This week’s Insights from Soldo HQ comes from Soldo’s Head of Product Daniele Marino. Daniele draws on his background in philosophy to analyse the evolution of software development methodologies.
In the past, Waterfall was THE methodology for product development. We grafted through long months of design and specifications, followed by even more months of hard development before even daring to hope for a sneak peak at any concrete work.
Nowadays, this no longer makes sense – and that’s a good thing.
Everything has speeded up so much that our expectations are higher than ever. The fear of producing anything that may end up being wasted has pushed us towards a new approach to developing; one that is quicker and more iterative.
Looking back, however, there was something about the old way of doing things that ought to have been worth saving. I call this the power of abstraction; the process of conceiving of a feature as a system – a big omni-comprehensive architecture in and of itself.
In the days where Waterfall reigned supreme, we would invest huge chunks of time trying to imagine every possible use case, like philosophers in Socratic dialogue. We held fast to the firm conviction that time spent early on in the software production cycle had the power to reduce costs at later stages.

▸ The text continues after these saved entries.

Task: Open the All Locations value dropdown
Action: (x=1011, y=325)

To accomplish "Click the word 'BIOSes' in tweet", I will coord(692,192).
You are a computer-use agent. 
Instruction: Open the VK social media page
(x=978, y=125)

Over the past decade, I’ve become convinced that this very power of abstraction is key to understanding the concept of software refactoring – of taking the phenomenological event of a single need, and metaphysically elevating it to what philosophers call the medieval universal. It is this that I advocate rescuing from the remains of the Waterfall model.
Of course, agile software development is the BEST way to proceed when starting from scratch, looking for traction, catching an opportunity and navigating uncertainty. But when it comes to consolidating your business and making it sustainable in the long term, I believe it’s time we rehabilitated a few of those older principles from the Waterfall model.

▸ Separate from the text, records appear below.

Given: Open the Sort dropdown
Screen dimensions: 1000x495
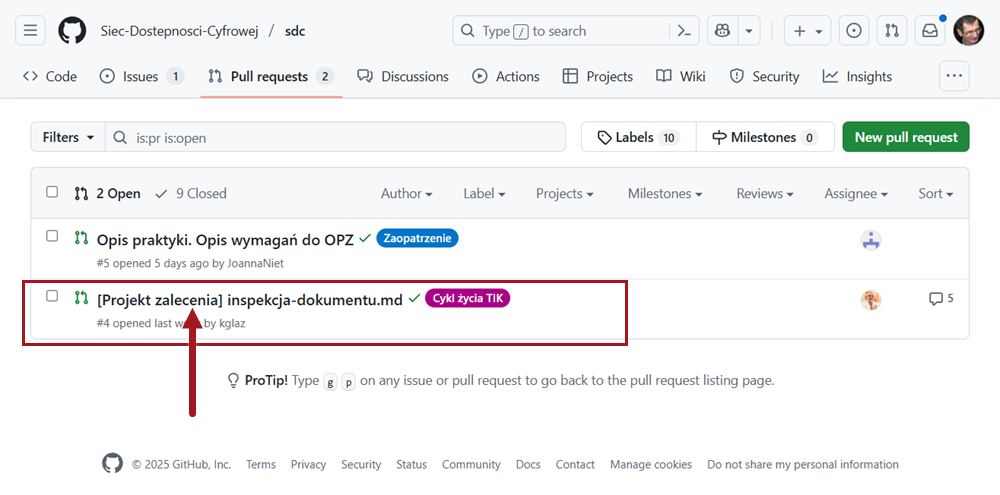Looking at the screenshot, I should (935, 193).
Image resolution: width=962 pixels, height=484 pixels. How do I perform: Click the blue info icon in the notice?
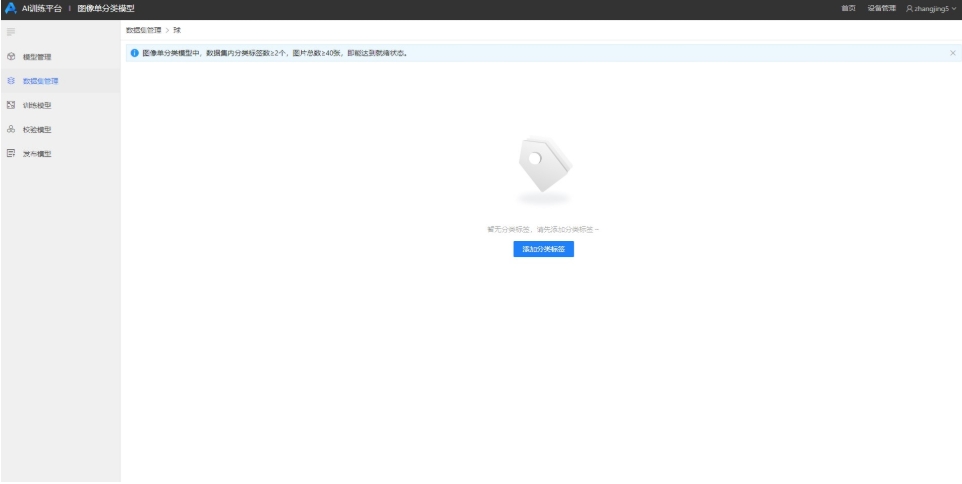pyautogui.click(x=135, y=53)
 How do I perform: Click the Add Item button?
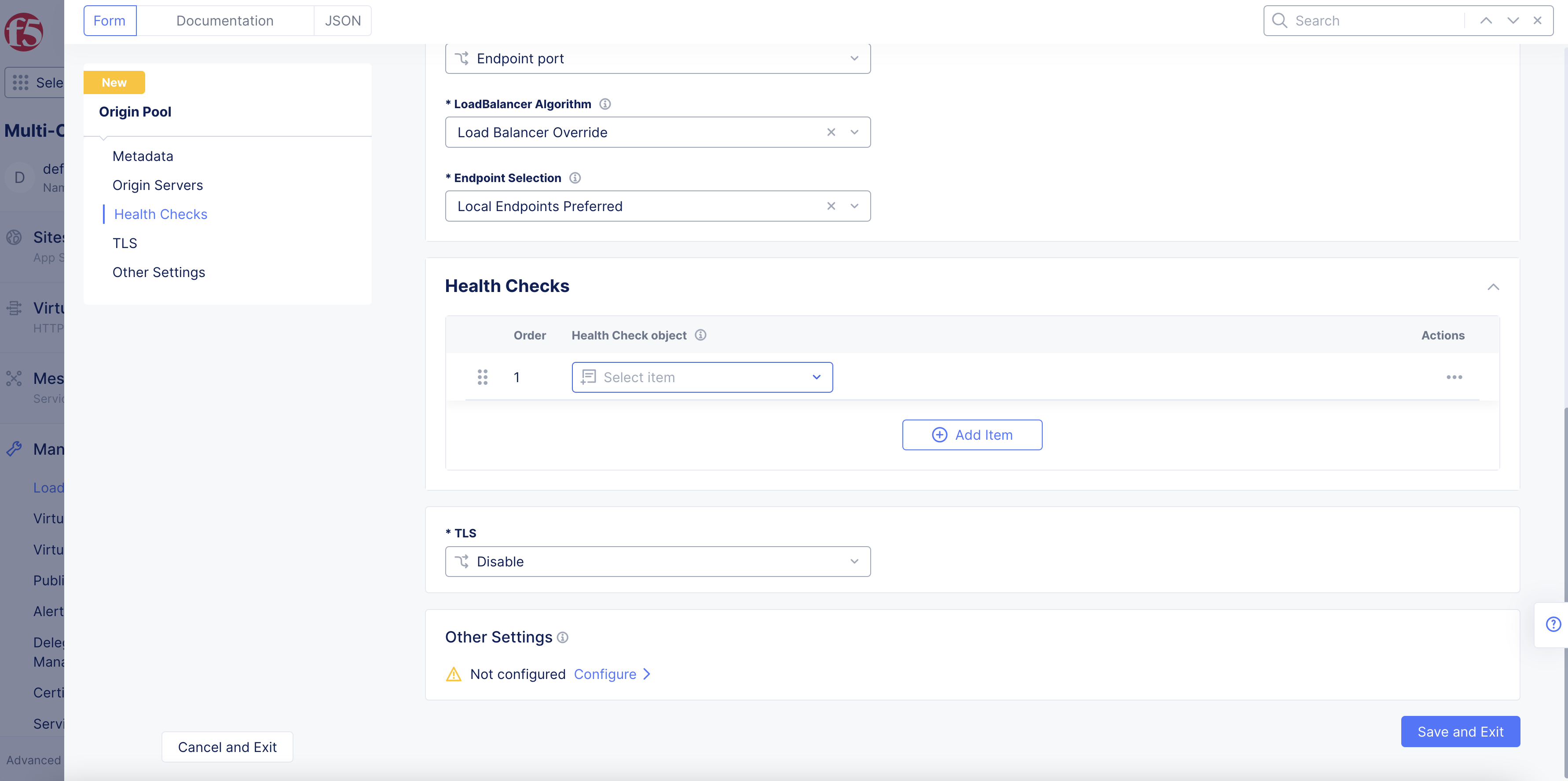pos(971,435)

Nobody today would dream of spending months doing nothing but design and deliberation, delaying any expectation of concrete results. Nevertheless, once you’ve gathered a healthy number of use cases, and you can see the iteration process has begun to bring changes to your first features – expanding and extending their ‘primitive’ ideas – it’s then that those features ought to become systems.
Thus, the Agile incarnation of the Waterfall system is built, step by step, from the rationalisation of use cases. It’s then that the system is elevated to something more universal, against which every use case must be tested; firstly to maximise ROI (return on investment) on previous development, and secondly to package it as a new feature, reusing the very same flexible architecture.

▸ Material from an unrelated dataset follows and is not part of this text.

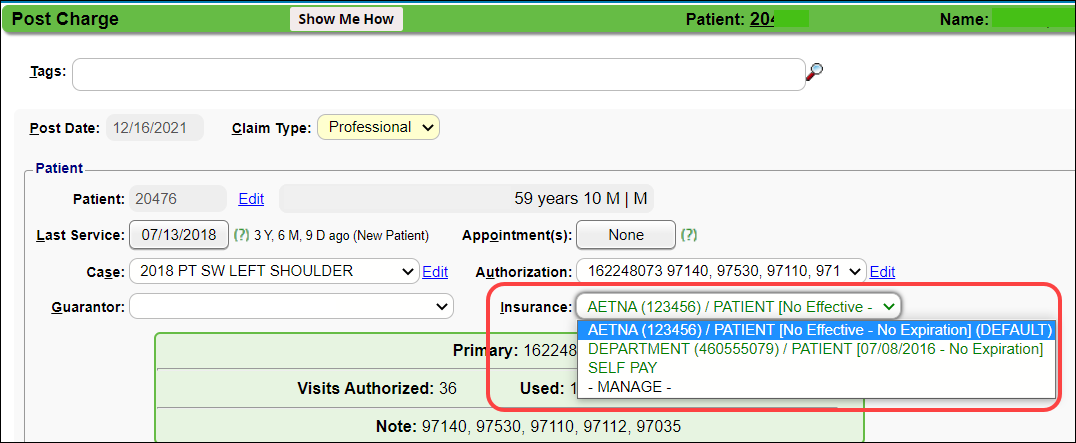Open the Authorization dropdown
1076x443 pixels.
[720, 271]
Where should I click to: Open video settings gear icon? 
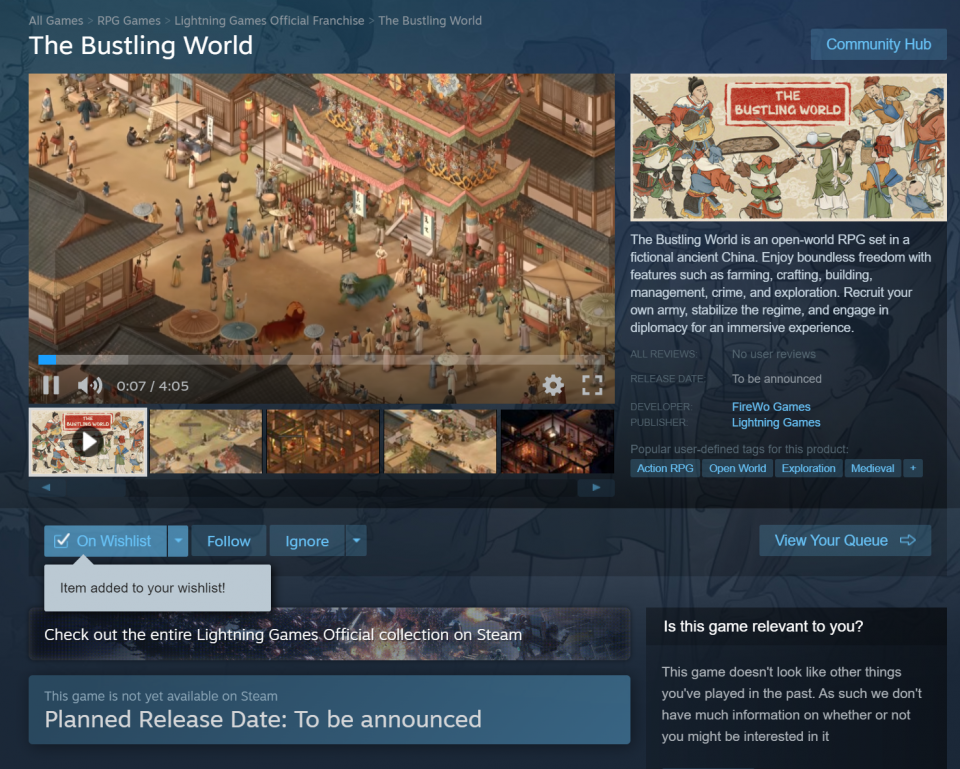click(x=553, y=385)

At Soldo, we’ve accepted that Waterfall is dead, and we’re proud to be building our product as children of the Agile generation. We think in terms of systems, but we implement them piece by piece, use case after use case. Our vision is of a system that represents our unique compass, and will one day result in a super-configurable product, fit to serve any kind of need imaginable.
Now that design itself is becoming a system, resulting in the evolution of the UI kit concept, I think it’s time to usher in a new era of modular product architecture – one that sustains and simplifies the future configuration of our work. A process that optimises the development effort for the long haul, making its value endure and grow over the course of time, and doing away with waste.
Because, as they say of pigs in Italy – you shouldn’t throw anything away.
After all – as the British wartime saying goes – waste not, want not.